* [Passage to read]:
********

One of the anticipated updates for SAS Viya 3.4 is the reduction in the memory footprint. A deployment of a SAS Viya 3.3 order containing a majority of products uses approximately 75GB of memory before any tuning changes or usage of the system. This consumption raised some alerts with customers and as a result, SAS R&D has responded with changes that reduce the memory footprint in SAS Viya 3.4.
Since the memory required for a deployment may impact how services are distributed across machines, it would be helpful to capture information at the level of host groups. Therefore, in this blog we take a first look at the memory consumed by SAS Viya services, broken out by Ansible host group. To be clear, this blog is not about comparing memory usage of SAS Viya 3.3 to 3.4, but more about the breakdown of memory usage in a SAS Viya 3.4 deployment.
As you might imagine, the memory footprint of a SAS Viya deployment has implications when sizing machines and determining the topology. The GEL team regularly creates collections of test machines with a limited number of machine sizes, primarily with 16 and 32GB memory configurations. Therefore, it is important to understand the estimated memory footprint of services so that memory is not over-committed on any of the machines of a deployment. If one machine is overcommitted, it is likely that performance will suffer for the applications on that machine as a result of paging and swapping. So ideally we want to make the most efficient placement of services on each machine in order to minimize the number of machines we use.

********

* [Data lines]:
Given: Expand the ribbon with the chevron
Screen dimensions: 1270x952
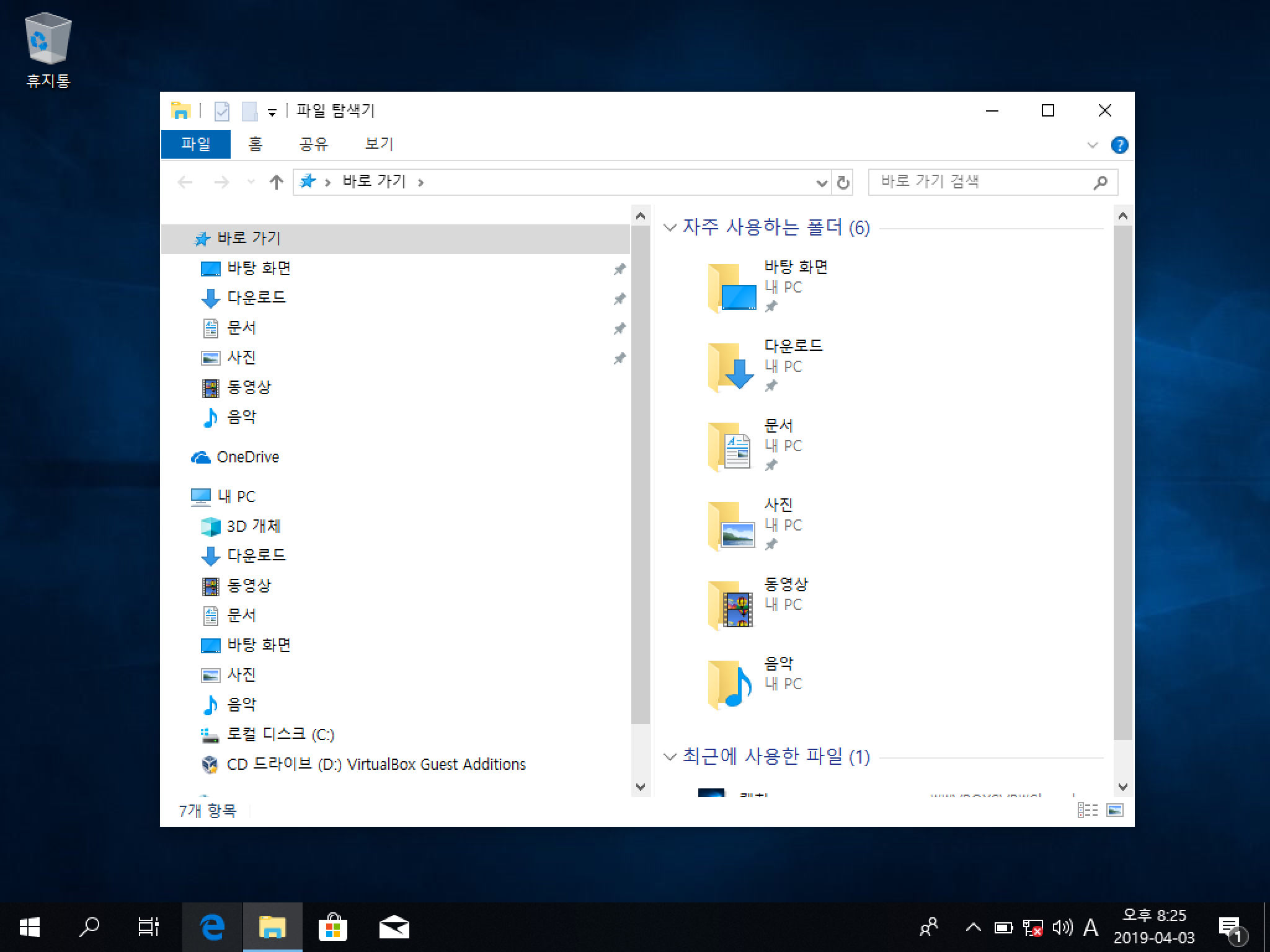Looking at the screenshot, I should coord(1093,145).
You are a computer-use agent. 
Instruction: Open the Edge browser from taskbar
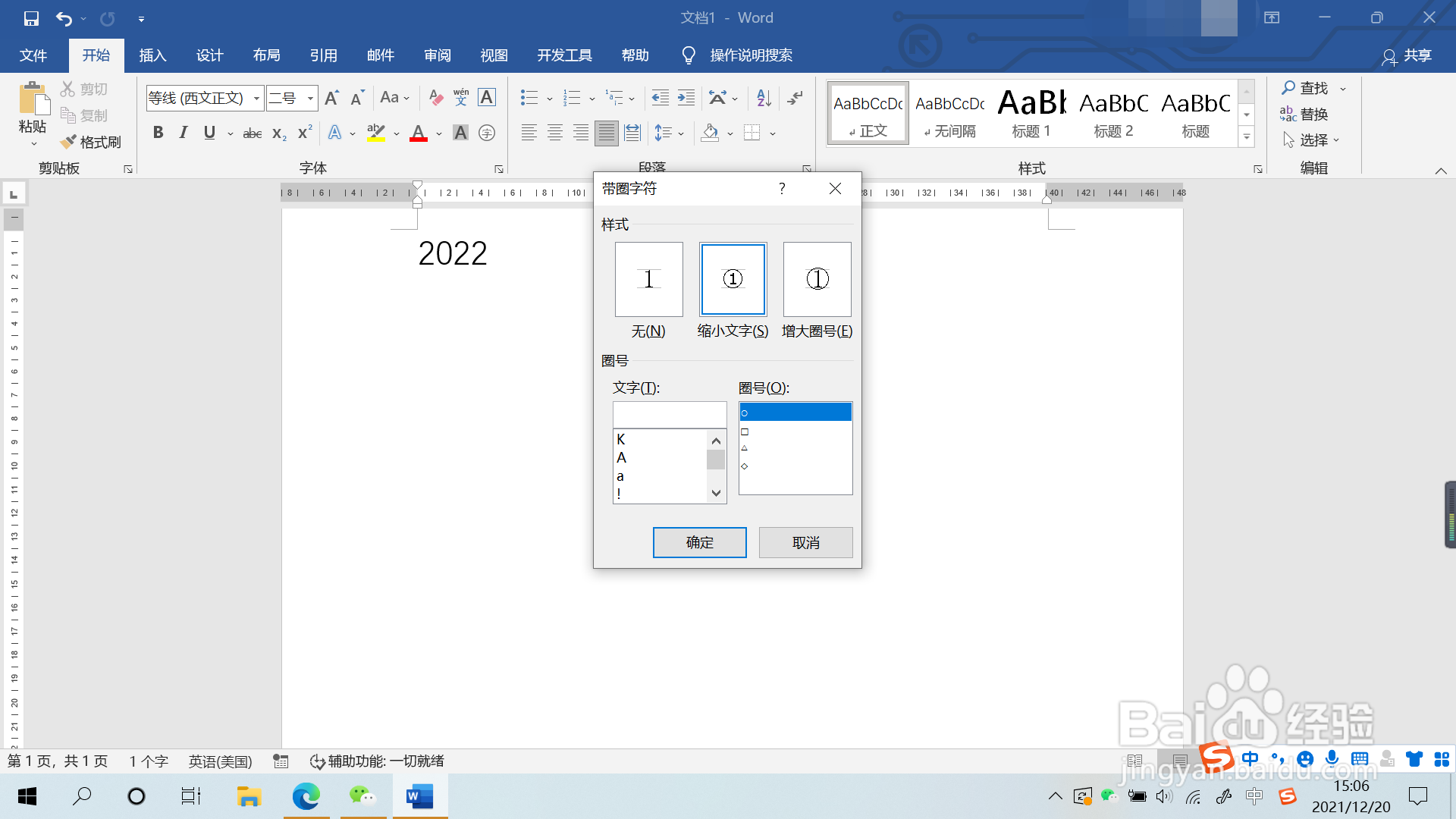click(306, 796)
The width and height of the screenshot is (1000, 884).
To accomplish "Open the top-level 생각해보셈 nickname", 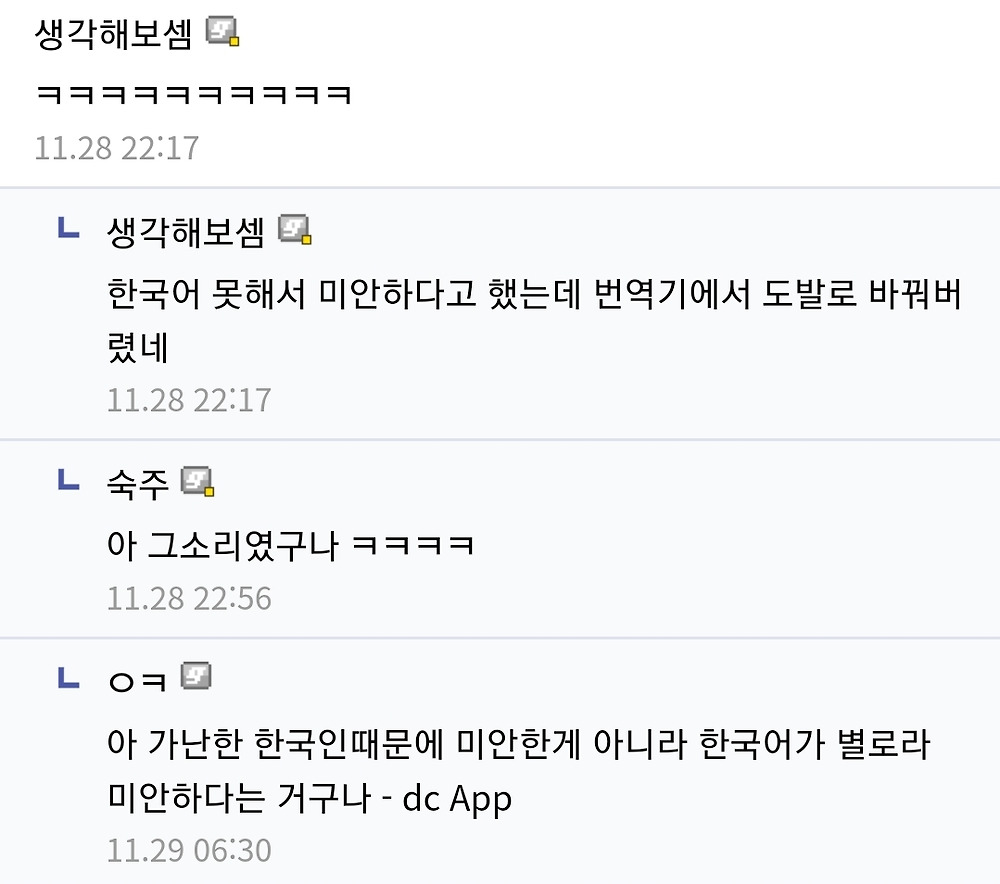I will click(115, 35).
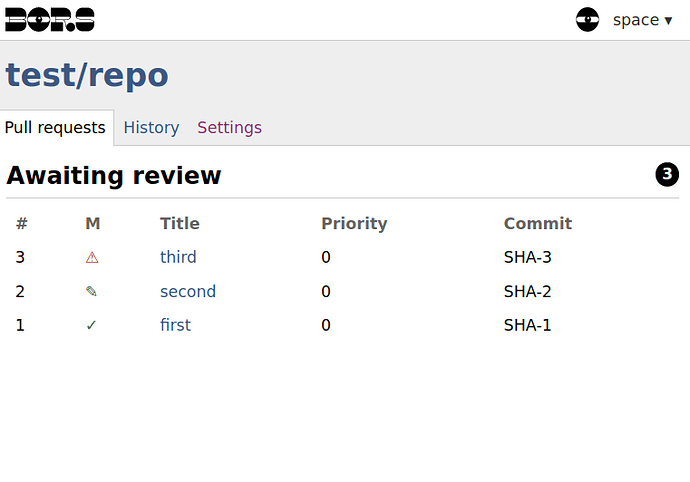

********

* [Goal]:
Extend the blog post on SAS Viya memory use, starting after its last sentence. None of the entries above is needed for this.

* [Result of the task]:
This phenomenon is not limited to SAS’ testing environment. Customers who deploy on virtual or physical environments where there is a limited memory on each configured machine may need to divide the SAS Viya services to effectively use memory. To do this efficiently it will be beneficial to know the memory required for the services that will be placed on each machine. A customer could use trial and error to assign host groups to machines, but this could end up being very time-consuming.
The question of how to distribute services across machines originally surfaced in the early days of SAS Viya, but prior to SAS Viya 3.3 there was a smaller number of services in a deployment, and thus the memory footprint was smaller. When Viya 3.3 was released, it came with a significant increase in microservices, and consequently an increase in memory footprint. Although SAS Viya 3.4 has a modest increase in services, we’ll see shortly that the memory footprint has definitely shrunk.
The concept of host groups is likely a familiar topic for SAS Viya customers, but we’ll touch briefly on them here.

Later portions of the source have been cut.